> Brano di testo:
Secondo un'altra credenza, se si passa in coppia sotto un cespetto di vischio, ci si deve baciare: se una ragazza non riceve questo bacio rituale non si sposerà nell'anno successivo. Nella notte del 6 gennaio, in Inghilterra, per scongiurare il pericolo di rimanere zitelle, se ne deve bruciare il mazzo che ha addobbato la casa durante le feste natalizie.

Queste tradizioni ci giungono dai Celti che consideravano il vischio una pianticella misteriosa, donata dagli dei poiché non aveva radici e cresceva come parassita sul ramo di un'altra pianta. Si diceva che nascesse là dove era caduta la folgore: simbolo di una discesa della divinità, e dunque di immortalità e rigenerazione. "I Druidi - così si chiamano i maghi di quei Paesi - non considerano niente di più sacro del vischio e dell'albero su cui esso cresce, purché si tratti di un rovere" scriveva Plinio il Vecchio. "Scelgono come sacri i boschi di rovere in quanto tali, e non compiono nessun rito religioso se non hanno fronde di quest'albero, tanto che il termine Druidi può sembrare di derivazione greca. In realtà essi ritengono tutto ciò che nasce sulle piante di rovere come inviato dal cielo, un segno che l'albero è stato scelto dalla divinità stessa. Peraltro il vischio di rovere è molto raro a trovarsi e quando viene scoperto lo si raccoglie con grande devozione: innanzitutto al sesto giorno della luna (che segna per loro l'inizio del mese, dell'anno e del secolo, ogni trent'anni) e questo perché in tale giorno la luna ha già abbastanza forza e non è a mezzo. Il nome che hanno dato al vischio significa, che guarisce tutto. Dopo aver apprestato secondo il rituale il sacrificio e il banchetto ai piedi dell'albero, fanno avvicinare due tori bianchi ai quali per la prima volta vengono legate le corna".

Il capo dei Druidi coglieva il vischio con una falce d'oro; gli altri Druidi, vestiti di tuniche bianche, la mettevano in un bacile d'oro che esponevano poi alla venerazione del popolo. Siccome si attribuivano al vischio tante proprietà curative, lo immergevano nell'acqua che distribuivano a chi la desiderava per guarire da qualche male o per preservarsi da future malattie. Quell'acqua era considerata anche un antidoto contro malefici e sortilegi. "Ritengono che il vischio, preso in pozione, - soggiungeva scetticamente lo scrittore latino - dia la capacità di riprodursi a qualunque animale sterile e che sia un rimedio contro tutti i veleni: così grande è la devozione che certi popoli rivolgono a cose per lo più prive d'importanza". Lo scrittore latino riferisce che il vischio venerato dai Celti era quello che cresceva sulla quercia, considerata l'albero del dio dei cieli e della folgore perché su di esso cadevano spesso i fulmini.

> Dati forniti:
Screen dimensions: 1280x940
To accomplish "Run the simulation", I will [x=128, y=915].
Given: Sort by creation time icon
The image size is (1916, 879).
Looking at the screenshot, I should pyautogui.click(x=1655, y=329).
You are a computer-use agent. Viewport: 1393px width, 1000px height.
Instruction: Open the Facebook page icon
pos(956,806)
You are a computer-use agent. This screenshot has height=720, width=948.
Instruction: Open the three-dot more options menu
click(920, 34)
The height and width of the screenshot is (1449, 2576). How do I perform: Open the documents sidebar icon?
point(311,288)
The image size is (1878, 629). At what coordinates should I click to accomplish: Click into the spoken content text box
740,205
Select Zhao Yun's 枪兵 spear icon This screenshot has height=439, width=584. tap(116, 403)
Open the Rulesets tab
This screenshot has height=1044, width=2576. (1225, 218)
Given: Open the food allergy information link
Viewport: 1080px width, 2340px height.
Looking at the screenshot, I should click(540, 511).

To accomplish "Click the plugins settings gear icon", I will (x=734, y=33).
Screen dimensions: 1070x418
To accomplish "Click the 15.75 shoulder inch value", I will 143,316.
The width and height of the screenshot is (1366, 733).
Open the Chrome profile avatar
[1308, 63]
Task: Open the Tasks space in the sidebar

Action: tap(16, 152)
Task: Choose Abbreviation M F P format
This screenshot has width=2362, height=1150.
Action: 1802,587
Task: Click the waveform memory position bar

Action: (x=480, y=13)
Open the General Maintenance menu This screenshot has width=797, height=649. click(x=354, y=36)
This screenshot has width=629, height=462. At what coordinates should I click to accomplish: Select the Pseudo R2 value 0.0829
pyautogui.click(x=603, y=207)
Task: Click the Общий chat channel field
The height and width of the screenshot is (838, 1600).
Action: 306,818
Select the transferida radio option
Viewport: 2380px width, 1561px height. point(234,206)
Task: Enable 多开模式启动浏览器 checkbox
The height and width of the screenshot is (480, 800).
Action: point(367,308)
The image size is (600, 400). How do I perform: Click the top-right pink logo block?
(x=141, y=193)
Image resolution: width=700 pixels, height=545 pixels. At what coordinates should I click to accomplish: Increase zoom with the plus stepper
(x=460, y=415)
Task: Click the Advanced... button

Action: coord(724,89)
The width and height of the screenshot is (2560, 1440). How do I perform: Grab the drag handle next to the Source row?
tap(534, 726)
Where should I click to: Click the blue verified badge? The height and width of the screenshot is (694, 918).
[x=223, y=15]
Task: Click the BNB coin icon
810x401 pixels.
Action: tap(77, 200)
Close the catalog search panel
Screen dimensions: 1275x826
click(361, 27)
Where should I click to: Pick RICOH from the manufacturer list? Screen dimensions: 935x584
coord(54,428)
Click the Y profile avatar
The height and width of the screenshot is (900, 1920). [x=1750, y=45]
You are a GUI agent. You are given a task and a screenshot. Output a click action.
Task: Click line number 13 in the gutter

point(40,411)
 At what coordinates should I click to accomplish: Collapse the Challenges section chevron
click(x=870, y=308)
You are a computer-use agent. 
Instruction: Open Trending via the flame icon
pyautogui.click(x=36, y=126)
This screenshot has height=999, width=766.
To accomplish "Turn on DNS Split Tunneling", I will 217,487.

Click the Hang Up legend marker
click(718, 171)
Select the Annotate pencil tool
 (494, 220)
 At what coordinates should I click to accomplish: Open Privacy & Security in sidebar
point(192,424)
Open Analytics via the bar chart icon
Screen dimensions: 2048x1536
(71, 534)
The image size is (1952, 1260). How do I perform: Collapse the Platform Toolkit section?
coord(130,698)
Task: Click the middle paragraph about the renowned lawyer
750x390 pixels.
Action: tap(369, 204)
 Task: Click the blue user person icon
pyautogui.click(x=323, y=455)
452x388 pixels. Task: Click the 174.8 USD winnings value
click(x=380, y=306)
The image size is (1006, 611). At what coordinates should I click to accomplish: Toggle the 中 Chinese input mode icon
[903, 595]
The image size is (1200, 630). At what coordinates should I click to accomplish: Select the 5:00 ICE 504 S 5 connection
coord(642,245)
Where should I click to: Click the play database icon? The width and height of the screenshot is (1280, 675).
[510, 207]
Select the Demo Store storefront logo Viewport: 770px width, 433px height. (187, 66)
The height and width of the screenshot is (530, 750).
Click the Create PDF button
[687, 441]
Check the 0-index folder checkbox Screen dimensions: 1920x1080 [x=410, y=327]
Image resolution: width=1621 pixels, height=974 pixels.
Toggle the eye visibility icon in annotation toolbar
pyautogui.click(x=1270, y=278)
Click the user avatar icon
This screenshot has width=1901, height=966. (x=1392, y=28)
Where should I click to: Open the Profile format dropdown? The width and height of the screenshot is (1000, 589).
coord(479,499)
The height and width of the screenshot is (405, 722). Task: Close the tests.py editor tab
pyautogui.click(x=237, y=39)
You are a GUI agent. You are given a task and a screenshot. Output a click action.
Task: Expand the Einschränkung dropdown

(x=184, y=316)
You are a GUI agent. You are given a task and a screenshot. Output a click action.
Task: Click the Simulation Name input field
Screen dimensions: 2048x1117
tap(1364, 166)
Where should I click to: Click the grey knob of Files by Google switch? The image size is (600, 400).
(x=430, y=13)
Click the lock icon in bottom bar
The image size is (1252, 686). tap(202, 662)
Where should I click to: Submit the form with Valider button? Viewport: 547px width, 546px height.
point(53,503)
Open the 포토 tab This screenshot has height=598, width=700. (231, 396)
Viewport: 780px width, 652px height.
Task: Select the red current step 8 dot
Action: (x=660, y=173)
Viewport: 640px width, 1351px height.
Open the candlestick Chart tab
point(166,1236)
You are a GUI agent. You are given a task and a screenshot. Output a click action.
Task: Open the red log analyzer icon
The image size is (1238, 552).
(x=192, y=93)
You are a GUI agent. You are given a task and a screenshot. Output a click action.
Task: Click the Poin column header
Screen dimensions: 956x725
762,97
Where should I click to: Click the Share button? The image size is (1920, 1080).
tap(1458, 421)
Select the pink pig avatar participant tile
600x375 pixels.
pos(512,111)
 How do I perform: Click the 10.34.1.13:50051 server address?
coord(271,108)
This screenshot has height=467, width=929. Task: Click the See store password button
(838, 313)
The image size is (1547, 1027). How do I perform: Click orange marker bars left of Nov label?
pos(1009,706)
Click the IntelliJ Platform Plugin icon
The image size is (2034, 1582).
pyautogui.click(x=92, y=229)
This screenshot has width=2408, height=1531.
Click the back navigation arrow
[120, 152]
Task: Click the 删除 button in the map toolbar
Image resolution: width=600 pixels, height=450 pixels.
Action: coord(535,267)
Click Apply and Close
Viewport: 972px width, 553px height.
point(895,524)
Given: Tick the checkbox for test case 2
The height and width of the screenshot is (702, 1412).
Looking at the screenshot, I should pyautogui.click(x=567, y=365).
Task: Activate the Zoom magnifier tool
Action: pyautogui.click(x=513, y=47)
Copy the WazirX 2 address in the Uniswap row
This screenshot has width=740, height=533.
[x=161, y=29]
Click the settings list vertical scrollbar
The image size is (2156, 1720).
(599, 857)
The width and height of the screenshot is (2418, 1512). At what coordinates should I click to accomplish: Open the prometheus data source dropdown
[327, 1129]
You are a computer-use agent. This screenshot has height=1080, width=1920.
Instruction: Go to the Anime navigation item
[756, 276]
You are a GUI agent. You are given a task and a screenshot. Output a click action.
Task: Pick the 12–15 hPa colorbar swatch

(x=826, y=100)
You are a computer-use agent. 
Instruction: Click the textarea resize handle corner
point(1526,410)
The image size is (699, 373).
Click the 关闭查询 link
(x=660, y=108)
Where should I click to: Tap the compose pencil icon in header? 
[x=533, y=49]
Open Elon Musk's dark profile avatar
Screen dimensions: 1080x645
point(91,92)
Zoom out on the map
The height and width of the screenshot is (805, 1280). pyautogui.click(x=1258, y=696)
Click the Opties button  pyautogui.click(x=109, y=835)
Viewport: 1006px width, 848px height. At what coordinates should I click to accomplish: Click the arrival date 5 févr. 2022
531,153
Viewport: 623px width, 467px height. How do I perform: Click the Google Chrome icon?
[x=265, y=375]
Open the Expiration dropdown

> Indicazioni e requisiti: Trascrivi il passo del brano sulle tradizioni del vischio da "Secondo un'altra credenza, se" fino a "le feste natalizie." compreso, sostituendo "vischio" con "agrifoglio". Le righe costituiscono un materiale a sé, distinto dal brano.

> Risultato completo:
Secondo un'altra credenza, se si passa in coppia sotto un cespetto di agrifoglio, ci si deve baciare: se una ragazza non riceve questo bacio rituale non si sposerà nell'anno successivo. Nella notte del 6 gennaio, in Inghilterra, per scongiurare il pericolo di rimanere zitelle, se ne deve bruciare il mazzo che ha addobbato la casa durante le feste natalizie.